(Stored data)
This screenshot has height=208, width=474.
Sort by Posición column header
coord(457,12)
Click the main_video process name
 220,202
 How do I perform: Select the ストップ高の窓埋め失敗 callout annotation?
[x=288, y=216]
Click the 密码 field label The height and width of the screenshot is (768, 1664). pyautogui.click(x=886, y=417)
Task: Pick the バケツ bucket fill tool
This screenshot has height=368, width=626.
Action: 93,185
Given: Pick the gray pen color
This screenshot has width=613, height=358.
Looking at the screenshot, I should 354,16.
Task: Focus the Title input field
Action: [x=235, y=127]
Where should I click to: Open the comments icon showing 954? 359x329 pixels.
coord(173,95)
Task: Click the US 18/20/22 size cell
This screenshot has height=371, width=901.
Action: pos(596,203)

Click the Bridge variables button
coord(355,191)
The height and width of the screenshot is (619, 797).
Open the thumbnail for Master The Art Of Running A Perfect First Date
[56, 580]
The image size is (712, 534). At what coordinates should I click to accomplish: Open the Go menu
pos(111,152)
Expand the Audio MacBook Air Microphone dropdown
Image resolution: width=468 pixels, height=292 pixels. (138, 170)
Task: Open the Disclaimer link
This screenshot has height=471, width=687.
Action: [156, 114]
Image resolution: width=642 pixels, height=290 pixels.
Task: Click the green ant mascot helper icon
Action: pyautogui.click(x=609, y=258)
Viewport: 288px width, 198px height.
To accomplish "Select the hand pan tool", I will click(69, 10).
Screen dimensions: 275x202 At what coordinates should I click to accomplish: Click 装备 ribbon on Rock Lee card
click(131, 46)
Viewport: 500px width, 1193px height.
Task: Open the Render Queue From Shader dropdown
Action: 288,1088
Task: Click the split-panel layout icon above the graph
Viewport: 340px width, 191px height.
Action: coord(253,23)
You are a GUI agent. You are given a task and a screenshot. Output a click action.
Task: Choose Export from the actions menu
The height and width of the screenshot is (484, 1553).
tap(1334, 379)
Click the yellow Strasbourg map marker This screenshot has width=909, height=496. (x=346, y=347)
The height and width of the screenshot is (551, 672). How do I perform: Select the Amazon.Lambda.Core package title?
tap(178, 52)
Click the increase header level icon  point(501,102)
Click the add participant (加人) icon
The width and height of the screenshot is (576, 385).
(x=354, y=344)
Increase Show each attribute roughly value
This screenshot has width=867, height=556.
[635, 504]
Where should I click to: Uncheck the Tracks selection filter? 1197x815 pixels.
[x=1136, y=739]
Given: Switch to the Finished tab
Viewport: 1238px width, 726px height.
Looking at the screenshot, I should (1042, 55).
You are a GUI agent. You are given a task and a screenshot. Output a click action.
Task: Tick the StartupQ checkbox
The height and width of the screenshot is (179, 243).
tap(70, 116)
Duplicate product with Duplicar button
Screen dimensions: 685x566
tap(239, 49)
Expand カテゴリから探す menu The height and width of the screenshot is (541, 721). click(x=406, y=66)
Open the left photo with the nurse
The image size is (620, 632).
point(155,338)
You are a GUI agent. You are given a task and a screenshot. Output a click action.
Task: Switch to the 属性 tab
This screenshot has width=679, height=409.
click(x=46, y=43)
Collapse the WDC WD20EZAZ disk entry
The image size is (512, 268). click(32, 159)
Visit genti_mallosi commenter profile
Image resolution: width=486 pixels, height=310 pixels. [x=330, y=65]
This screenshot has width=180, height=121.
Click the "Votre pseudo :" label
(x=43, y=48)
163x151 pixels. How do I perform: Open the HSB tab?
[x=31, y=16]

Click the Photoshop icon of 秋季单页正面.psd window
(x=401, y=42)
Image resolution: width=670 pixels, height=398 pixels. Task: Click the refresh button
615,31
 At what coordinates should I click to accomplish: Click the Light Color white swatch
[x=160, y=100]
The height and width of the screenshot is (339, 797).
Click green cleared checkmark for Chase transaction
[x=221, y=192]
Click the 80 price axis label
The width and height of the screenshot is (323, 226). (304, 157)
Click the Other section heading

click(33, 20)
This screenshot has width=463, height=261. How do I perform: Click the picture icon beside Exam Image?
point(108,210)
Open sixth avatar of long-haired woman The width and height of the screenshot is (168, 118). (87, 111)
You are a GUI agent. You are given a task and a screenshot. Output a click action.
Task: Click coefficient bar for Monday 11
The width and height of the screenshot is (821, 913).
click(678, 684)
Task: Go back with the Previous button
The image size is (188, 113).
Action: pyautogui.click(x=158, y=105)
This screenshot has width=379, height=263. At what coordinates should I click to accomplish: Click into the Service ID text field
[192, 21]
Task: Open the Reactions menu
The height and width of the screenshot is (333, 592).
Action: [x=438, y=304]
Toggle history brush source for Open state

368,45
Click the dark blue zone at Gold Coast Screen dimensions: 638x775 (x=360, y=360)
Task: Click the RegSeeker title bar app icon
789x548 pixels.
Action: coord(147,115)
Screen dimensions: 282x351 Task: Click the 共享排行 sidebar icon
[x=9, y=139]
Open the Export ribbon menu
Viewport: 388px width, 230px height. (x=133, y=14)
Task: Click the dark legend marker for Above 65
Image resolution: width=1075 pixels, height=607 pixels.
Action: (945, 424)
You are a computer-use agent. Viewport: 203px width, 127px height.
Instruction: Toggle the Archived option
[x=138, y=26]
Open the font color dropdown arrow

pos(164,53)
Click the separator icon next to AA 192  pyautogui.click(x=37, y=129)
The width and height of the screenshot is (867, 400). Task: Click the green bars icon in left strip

▸ **Activity**
Across all the records above, find each line with "marker" in it and copy it.

▸ **Answer space**
Click the yellow Strasbourg map marker This screenshot has width=909, height=496. (x=346, y=347)
Task: Click the dark legend marker for Above 65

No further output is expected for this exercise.